Your task: Identify each line below that contains the word "dimensions", and copy every such line in full.

Word and item position data:
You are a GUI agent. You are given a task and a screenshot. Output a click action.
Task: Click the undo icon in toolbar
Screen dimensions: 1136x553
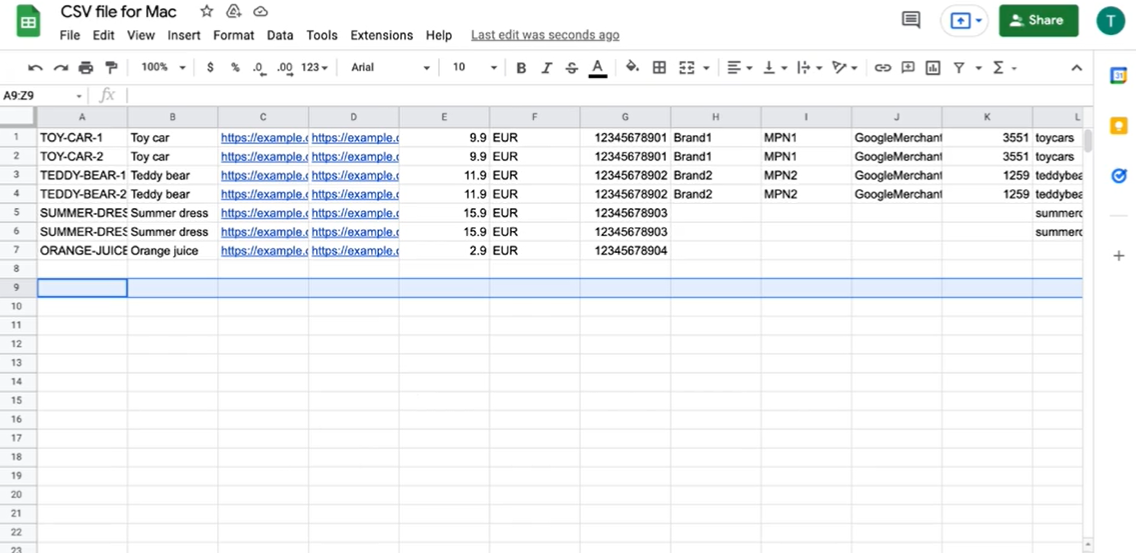pos(36,68)
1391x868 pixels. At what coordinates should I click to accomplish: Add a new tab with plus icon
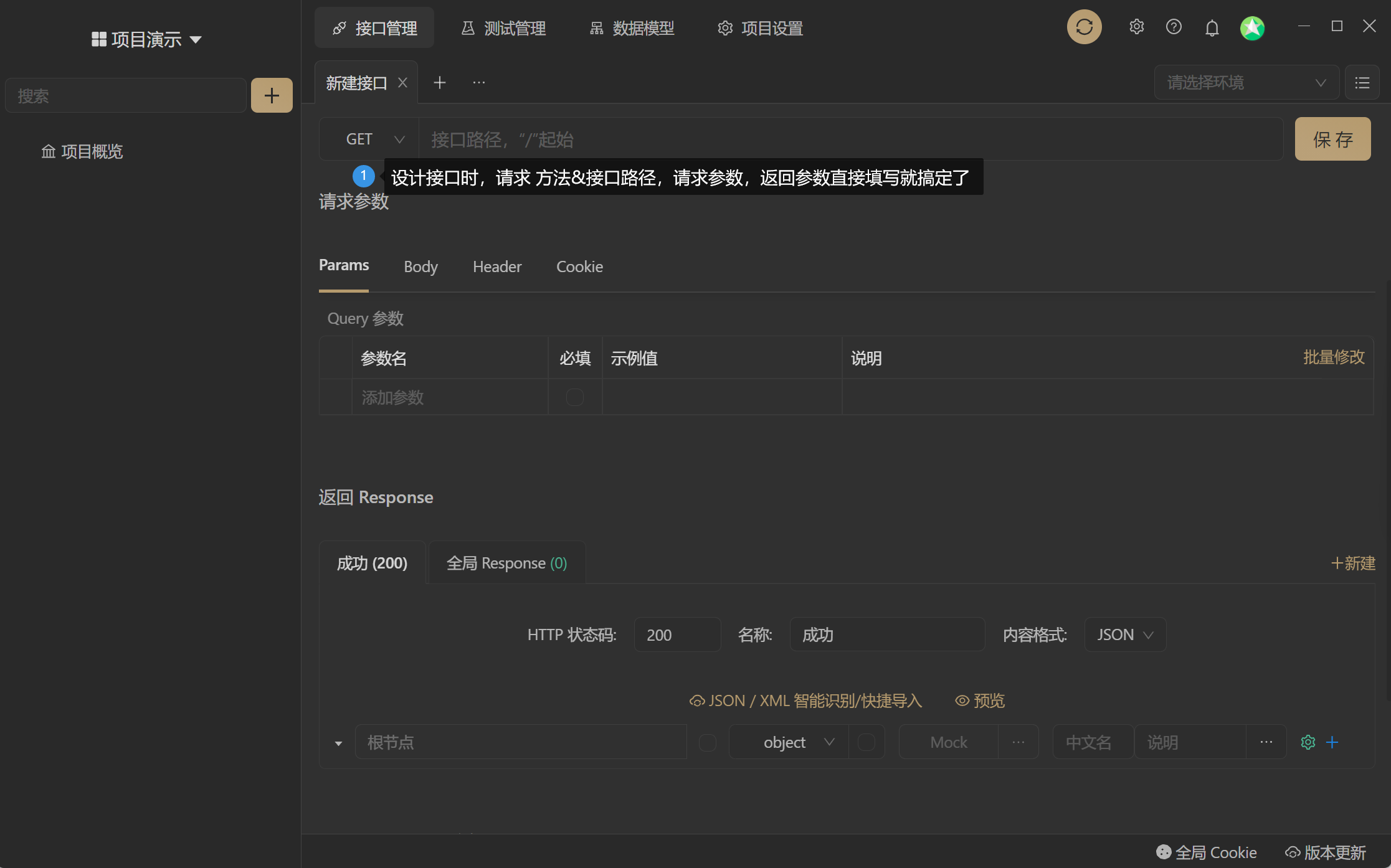pos(439,83)
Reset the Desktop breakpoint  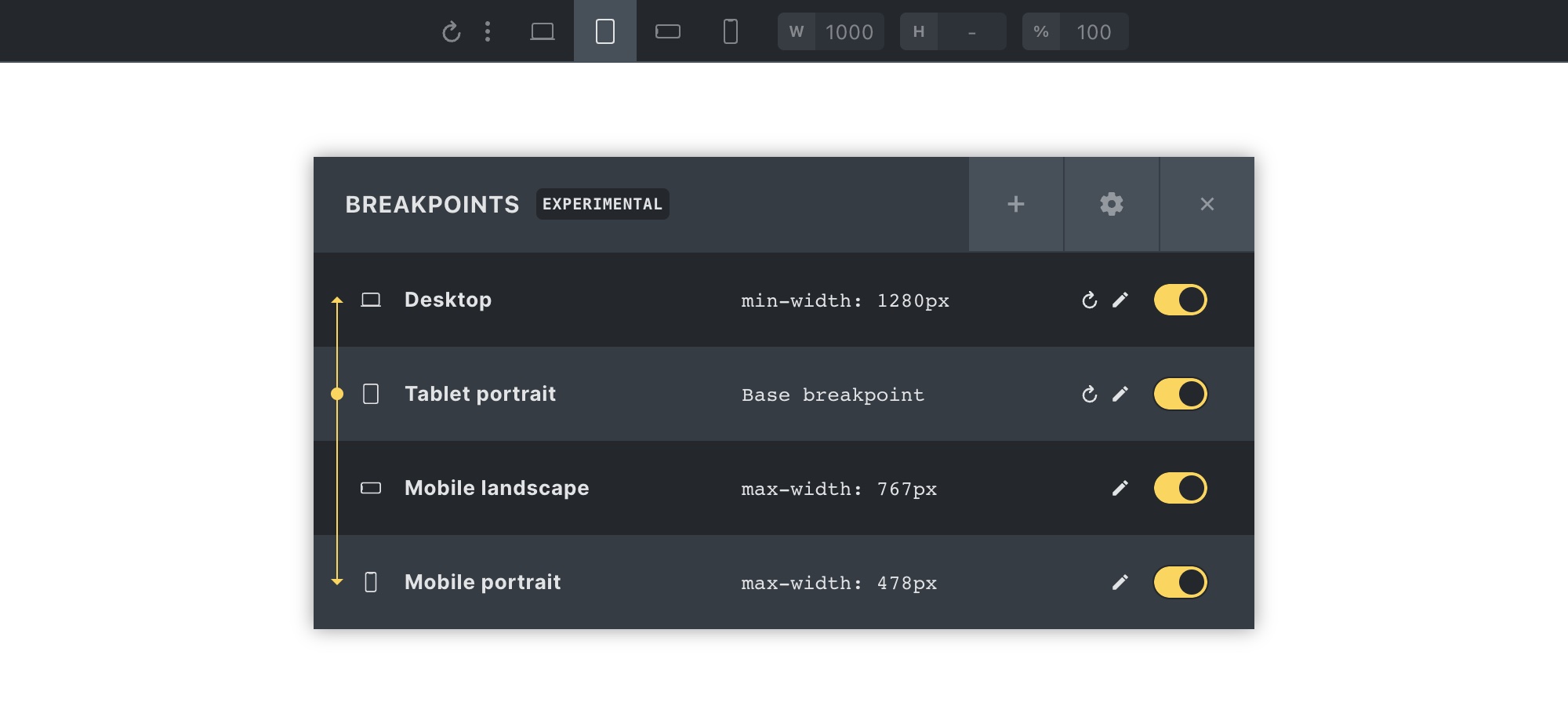point(1090,300)
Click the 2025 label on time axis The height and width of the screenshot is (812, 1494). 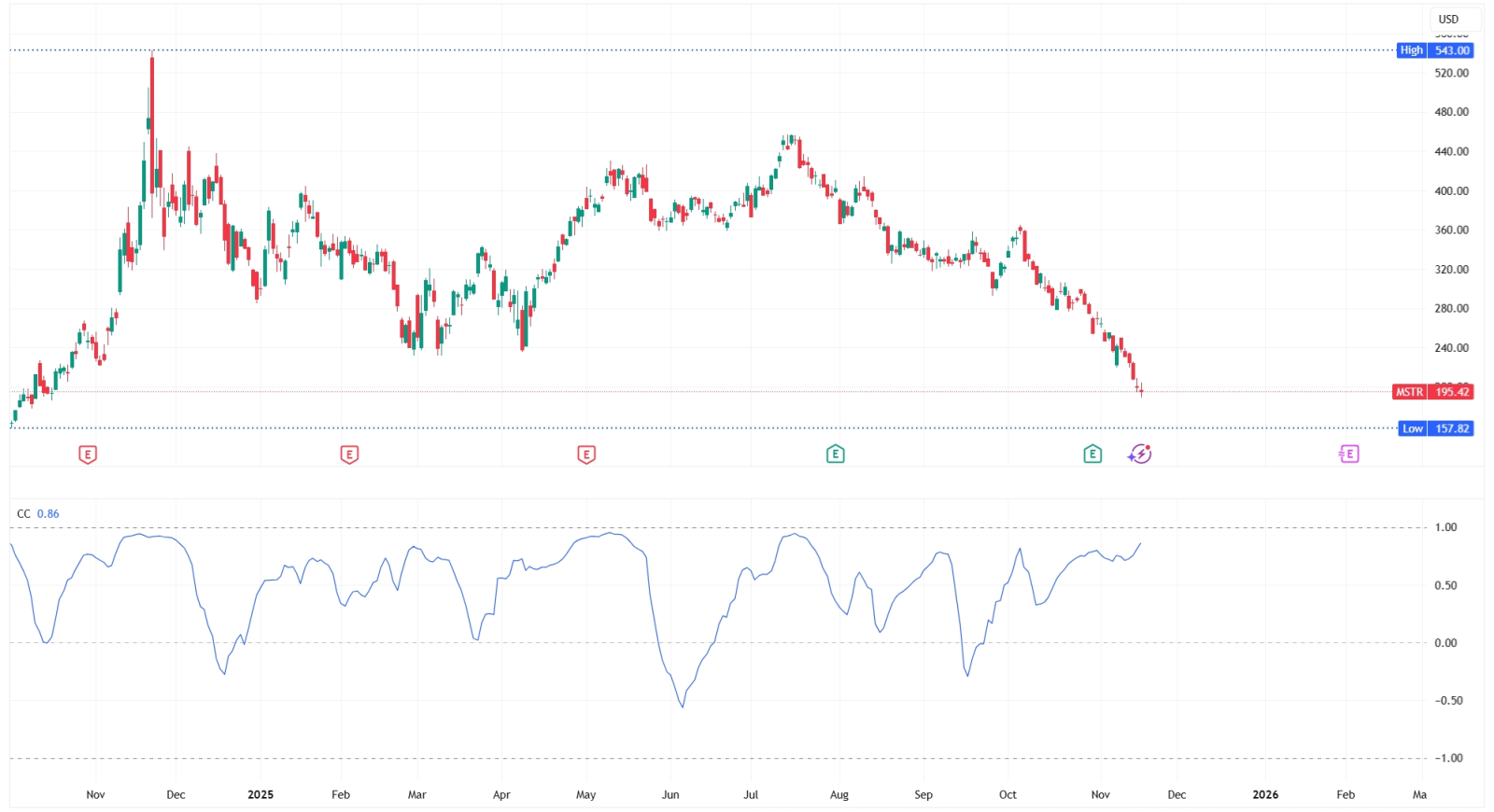pos(261,795)
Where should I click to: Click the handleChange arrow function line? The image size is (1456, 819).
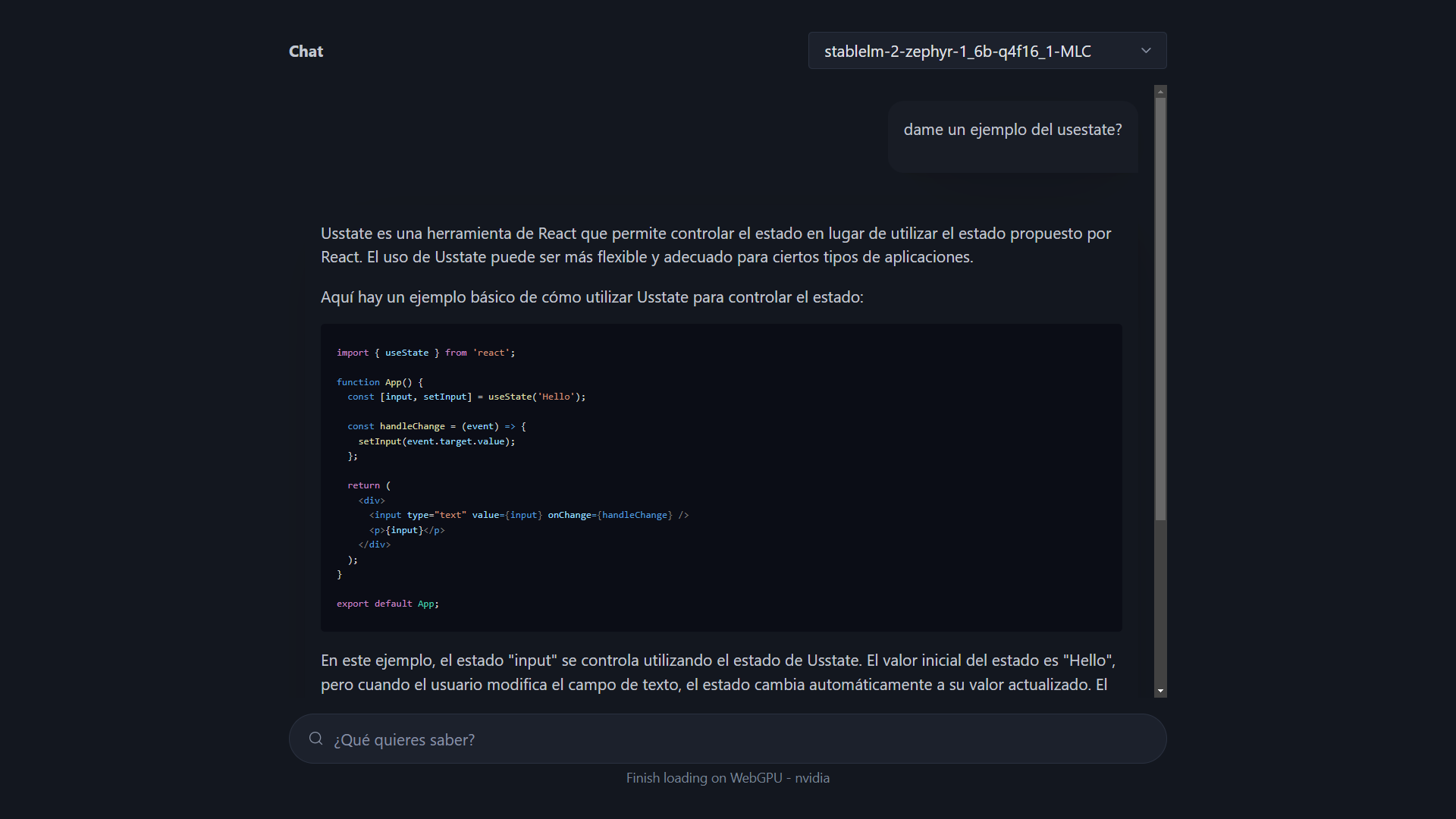click(x=436, y=426)
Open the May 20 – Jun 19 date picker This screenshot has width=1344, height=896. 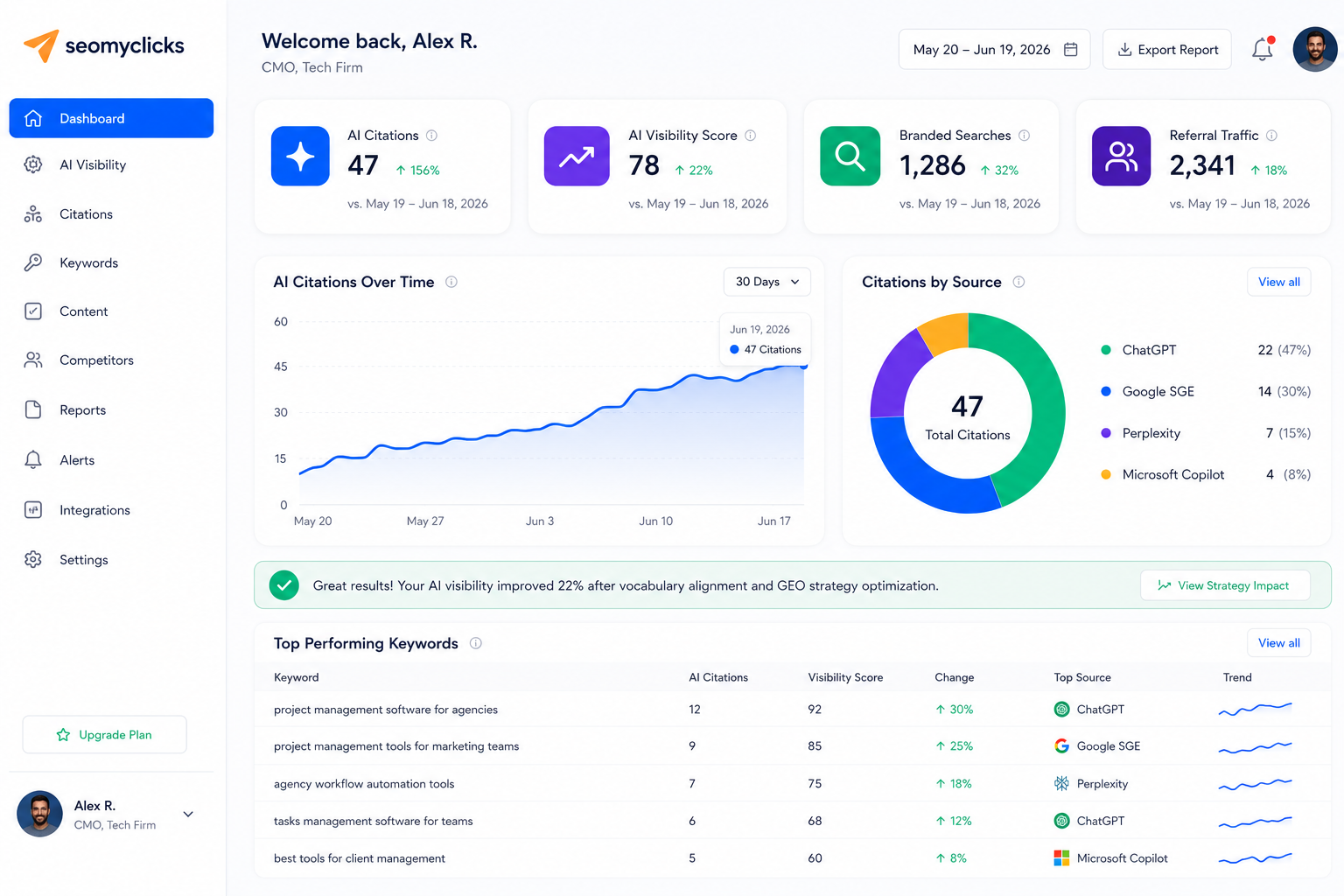point(994,49)
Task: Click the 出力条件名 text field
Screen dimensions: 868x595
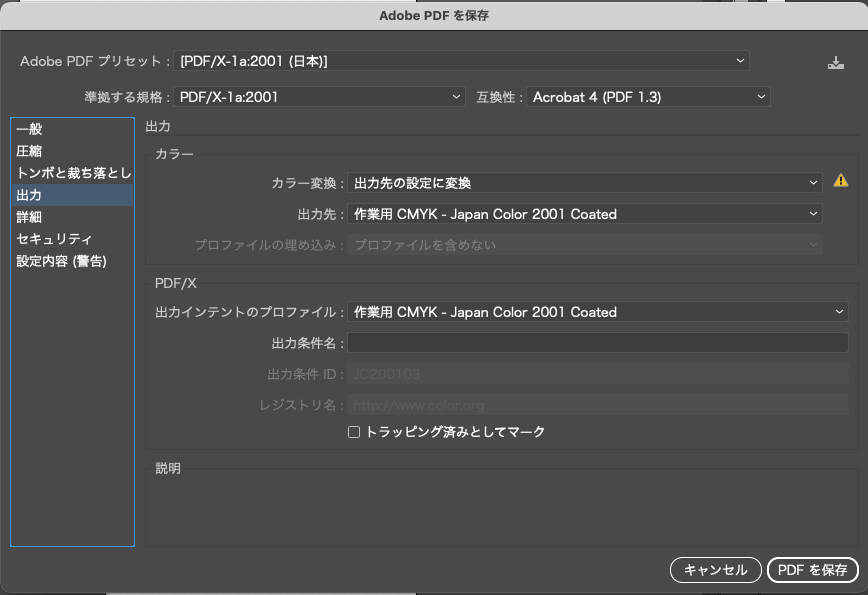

Answer to the task:
Screen dimensions: 1136x553
Screen dimensions: 868x595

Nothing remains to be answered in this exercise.